IML的细胞毒性实验分析本研究应用的肺癌细胞在DMEM完全培养液中常规

IML cytotoxicity experiment analysis <br>The lung cancer cells used in this study were routinely cultured in DMEM complete culture medium, which contained 10% fetal bovine serum (FBS) and 1% penicillin-streptomycin. The culture conditions were 37°C and 5% CO2 in a humid state. The amount of culture fluid: 35mm petri dish is 2ml culture fluid, 60mm petri dish is 3ml culture fluid, and 10 cm petri dish is 8ml culture fluid. <br>Cryopreservation and recovery of cells: Digest the cells with an appropriate amount of 1.25% trypsin. When the cells are rounded and not yet floated, add an appropriate amount of complete culture medium and repeatedly pipette to form a cell suspension. Mix according to the ratio of cell suspension: glycerol=900ul:100ul, store at -70°C overnight, and store in liquid nitrogen. When resuscitating the cells, quickly thaw the cells in a 37°C water bath and add an appropriate amount of complete culture medium. After 5-8 hours, replace the complete medium and routinely subculture.

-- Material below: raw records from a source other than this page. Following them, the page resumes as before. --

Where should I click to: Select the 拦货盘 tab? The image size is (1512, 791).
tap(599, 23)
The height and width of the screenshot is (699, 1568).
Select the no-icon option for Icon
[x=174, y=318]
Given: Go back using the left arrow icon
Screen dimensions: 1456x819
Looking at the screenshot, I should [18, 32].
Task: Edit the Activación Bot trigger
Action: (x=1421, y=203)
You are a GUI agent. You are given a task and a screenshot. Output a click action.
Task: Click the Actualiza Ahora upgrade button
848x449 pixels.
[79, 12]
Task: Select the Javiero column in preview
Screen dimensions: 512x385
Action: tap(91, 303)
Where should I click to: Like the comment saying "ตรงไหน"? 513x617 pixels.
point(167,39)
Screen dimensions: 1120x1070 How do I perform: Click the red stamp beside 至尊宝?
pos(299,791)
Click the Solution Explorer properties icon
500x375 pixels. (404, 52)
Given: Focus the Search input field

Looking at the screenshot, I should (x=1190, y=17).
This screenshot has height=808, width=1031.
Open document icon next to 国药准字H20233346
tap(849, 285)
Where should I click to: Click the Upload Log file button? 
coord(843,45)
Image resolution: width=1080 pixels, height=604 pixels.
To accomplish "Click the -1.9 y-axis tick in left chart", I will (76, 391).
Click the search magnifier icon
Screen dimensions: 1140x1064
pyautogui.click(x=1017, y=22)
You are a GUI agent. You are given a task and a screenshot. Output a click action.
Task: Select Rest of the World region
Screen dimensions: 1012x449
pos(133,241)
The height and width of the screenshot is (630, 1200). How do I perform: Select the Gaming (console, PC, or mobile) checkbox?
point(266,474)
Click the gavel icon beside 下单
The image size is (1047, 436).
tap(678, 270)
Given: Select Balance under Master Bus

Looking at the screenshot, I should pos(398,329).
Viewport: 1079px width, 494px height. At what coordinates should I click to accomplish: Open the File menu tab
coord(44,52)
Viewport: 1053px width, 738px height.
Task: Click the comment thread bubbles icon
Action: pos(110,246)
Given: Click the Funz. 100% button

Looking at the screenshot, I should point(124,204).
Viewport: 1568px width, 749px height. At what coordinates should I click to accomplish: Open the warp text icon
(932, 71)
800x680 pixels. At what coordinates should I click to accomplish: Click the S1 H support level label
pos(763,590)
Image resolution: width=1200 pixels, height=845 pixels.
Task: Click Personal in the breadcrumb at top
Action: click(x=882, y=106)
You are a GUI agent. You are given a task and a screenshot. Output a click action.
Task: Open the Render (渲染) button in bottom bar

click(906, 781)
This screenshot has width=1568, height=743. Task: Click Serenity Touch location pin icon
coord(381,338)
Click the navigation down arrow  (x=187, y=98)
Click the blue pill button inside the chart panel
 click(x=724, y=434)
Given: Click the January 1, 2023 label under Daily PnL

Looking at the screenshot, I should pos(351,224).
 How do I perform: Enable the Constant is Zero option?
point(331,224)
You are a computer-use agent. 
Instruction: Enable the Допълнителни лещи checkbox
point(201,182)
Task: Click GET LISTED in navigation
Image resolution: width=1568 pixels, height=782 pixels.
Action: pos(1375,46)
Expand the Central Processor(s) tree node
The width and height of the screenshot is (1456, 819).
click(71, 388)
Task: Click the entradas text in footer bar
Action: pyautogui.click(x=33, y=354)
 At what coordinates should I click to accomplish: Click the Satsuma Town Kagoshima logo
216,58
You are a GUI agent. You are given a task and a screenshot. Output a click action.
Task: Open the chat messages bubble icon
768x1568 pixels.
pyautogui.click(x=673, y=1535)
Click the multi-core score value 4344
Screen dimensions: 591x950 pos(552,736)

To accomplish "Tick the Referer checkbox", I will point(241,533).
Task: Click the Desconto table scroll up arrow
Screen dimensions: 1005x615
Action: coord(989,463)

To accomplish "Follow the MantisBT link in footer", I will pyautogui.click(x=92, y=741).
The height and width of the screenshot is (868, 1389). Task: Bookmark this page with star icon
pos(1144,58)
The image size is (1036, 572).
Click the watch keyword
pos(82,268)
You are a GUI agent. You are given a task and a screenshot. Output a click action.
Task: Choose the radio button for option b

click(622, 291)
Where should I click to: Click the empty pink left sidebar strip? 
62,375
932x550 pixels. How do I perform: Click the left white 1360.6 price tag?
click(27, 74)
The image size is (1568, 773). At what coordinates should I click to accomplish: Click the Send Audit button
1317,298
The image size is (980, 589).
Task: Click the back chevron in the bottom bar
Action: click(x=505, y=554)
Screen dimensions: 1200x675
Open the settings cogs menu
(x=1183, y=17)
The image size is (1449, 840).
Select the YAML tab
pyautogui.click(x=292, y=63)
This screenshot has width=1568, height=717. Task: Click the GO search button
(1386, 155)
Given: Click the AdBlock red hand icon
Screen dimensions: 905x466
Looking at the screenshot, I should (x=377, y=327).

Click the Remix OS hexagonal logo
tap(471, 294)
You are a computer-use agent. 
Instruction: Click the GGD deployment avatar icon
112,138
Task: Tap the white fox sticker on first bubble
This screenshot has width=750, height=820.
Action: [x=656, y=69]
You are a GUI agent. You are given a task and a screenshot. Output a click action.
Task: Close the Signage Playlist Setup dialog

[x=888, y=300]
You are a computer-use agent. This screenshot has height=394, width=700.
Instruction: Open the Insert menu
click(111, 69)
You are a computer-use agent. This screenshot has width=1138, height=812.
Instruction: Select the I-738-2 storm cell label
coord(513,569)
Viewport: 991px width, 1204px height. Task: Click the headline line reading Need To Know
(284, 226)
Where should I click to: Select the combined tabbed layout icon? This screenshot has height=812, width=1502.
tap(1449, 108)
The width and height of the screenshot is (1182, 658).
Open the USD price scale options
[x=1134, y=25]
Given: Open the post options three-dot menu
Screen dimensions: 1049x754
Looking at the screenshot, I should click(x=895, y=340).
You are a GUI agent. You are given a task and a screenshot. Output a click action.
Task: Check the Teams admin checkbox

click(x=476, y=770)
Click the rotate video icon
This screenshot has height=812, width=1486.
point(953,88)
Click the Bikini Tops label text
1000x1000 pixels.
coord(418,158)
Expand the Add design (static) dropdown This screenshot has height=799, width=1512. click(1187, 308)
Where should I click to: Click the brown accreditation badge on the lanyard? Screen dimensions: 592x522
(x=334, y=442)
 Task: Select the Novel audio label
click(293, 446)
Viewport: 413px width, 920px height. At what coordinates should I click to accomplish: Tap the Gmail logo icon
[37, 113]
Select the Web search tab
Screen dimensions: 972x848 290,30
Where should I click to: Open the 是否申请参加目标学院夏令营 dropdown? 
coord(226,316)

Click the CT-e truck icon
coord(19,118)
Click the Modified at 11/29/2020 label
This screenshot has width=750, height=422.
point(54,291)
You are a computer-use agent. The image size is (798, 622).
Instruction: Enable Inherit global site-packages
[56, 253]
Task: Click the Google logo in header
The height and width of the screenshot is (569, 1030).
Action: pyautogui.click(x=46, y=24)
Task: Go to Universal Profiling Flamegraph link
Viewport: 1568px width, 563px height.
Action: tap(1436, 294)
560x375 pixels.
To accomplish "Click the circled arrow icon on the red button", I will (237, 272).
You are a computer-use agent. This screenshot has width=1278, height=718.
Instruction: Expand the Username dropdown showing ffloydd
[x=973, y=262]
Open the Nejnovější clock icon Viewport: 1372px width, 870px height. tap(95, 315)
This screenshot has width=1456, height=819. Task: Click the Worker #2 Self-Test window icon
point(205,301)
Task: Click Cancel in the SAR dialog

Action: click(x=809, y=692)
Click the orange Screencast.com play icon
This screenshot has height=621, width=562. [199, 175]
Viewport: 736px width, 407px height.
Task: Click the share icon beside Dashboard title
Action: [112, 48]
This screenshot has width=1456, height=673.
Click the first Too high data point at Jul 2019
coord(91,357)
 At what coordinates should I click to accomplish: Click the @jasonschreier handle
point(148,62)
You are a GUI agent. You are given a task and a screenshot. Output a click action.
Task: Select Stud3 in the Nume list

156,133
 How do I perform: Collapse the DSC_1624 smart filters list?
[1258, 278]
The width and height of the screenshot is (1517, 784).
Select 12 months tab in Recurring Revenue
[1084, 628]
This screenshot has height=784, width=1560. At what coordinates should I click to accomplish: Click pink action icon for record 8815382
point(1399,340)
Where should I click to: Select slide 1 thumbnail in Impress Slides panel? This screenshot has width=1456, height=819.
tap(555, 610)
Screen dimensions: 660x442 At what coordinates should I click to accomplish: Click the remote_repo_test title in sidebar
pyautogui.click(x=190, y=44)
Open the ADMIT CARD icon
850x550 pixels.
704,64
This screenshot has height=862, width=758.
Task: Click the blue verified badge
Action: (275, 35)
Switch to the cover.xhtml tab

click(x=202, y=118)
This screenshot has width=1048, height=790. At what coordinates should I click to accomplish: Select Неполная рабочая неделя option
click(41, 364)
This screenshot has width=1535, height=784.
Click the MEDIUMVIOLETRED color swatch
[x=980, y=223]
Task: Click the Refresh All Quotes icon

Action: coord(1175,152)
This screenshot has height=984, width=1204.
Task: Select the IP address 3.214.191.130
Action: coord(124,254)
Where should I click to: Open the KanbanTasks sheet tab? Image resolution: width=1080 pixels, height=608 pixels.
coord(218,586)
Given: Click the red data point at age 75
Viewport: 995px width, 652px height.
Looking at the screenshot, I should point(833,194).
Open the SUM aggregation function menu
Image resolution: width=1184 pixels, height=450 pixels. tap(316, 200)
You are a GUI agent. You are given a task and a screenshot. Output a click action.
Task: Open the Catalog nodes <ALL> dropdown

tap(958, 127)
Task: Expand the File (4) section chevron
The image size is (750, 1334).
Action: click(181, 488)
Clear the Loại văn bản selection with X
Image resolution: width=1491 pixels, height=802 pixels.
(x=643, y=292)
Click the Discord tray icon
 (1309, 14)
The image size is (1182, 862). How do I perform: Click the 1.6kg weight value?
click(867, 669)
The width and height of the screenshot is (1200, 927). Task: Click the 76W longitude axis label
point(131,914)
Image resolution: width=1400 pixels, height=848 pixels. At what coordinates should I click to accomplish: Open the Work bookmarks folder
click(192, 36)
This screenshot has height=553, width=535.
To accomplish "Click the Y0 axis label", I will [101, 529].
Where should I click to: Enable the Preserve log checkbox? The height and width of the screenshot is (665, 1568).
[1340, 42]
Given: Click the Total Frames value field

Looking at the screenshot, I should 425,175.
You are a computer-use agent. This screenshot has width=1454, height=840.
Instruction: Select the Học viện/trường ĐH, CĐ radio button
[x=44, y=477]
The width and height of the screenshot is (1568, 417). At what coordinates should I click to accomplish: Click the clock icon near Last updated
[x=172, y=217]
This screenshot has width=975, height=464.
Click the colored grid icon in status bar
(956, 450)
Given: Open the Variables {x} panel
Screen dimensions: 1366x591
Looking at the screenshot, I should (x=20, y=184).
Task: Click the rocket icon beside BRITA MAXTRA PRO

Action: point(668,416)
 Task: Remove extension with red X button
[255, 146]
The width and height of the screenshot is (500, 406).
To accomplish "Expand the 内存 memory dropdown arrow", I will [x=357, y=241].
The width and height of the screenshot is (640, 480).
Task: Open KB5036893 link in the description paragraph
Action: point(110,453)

Experimental analysis of cytotoxicity in IML<br>Lung cancer cells used in this study were routinely cultured in DMEM full culture fluid, which contained 10% fetal bovine serum (FBS) and 1% penicillin-streptomycin. The culture conditions are 37 degrees C and 5% CO2 in a humid state. Amount of culture fluid: 35mm Petri dish for 2 ml of culture liquid, 60 mm Petri dish for 3 ml of culture liquid, 10 cm Petri dish for 8 ml of culture solution.<br>Cell freeze and resuscitation: the cells are digested with the appropriate amount of 1.25% pancrease, when the cells become round, not yet floating when added a suitable amount of complete culture fluid and repeated blowing to form cell suspension. Mix in accordance with the cell suspension: glycerate: 900ul:100ul ratio, -70C stored overnight, stored in liquid nitrogen. When the cells are resuscitation, the cells are quickly thawed in a water bath at 37 degrees C and a suitable amount of complete culture is added. After 5-8 hours, replace the complete culture fluid and conventionally pass on the culture.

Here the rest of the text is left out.